= Oswego Movement =

19th-century American education movement

The Oswego Movement (or Oswego Plan as it is sometimes called) was a movement in American education during the late 19th century. It was based on the methods of Johann Heinrich Pestalozzi and introduced by Edward Austin Sheldon at Oswego Primary Teachers' Training School (now State University of New York at Oswego).

==Development==

As a student, Sheldon hated the memorization used in school at the time and preferred books with interesting pictures. Despite this dislike for school, he was inspired to attend college. After college, he was placed in charge of a small school. During his travels to observe other schools, he discovered the London's Home and Colonial Training Instruction. Sheldon hired British teacher Margaret E. M. Jones to help develop this program further.

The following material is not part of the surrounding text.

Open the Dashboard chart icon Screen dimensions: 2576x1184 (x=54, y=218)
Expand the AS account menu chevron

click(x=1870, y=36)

Sheldon and his colleagues helped spread object teaching across America by utilizing in-service and pre-service teacher education, a practice school, and education of teacher educators, at a time when most of these things were new.

==Theory==

The movement introduced the use of "objects", such as models and blocks, into elementary education under the name "object teaching". Sheldon held there were three basic components to education.

1) Education is grounded in the development of human facilities

2) Sense perception creates knowledge, and instruction should be based on observation of objects and events

3) Education must cultivate the senses, not just communicate knowledge

==Results==

This enlightenment in education shifted the instructional focus to the child, stressing activity and concrete experiences, rather than rote memorization. This method also provided a bridge to the inclusion of learning by doing. The focus shifted to the child and required teachers to be more professional and prepare lesson plans.

Further, the method led to the development of schools for training teachers. The professionalism of many of the female teachers of this school played a part in the women's rights movement.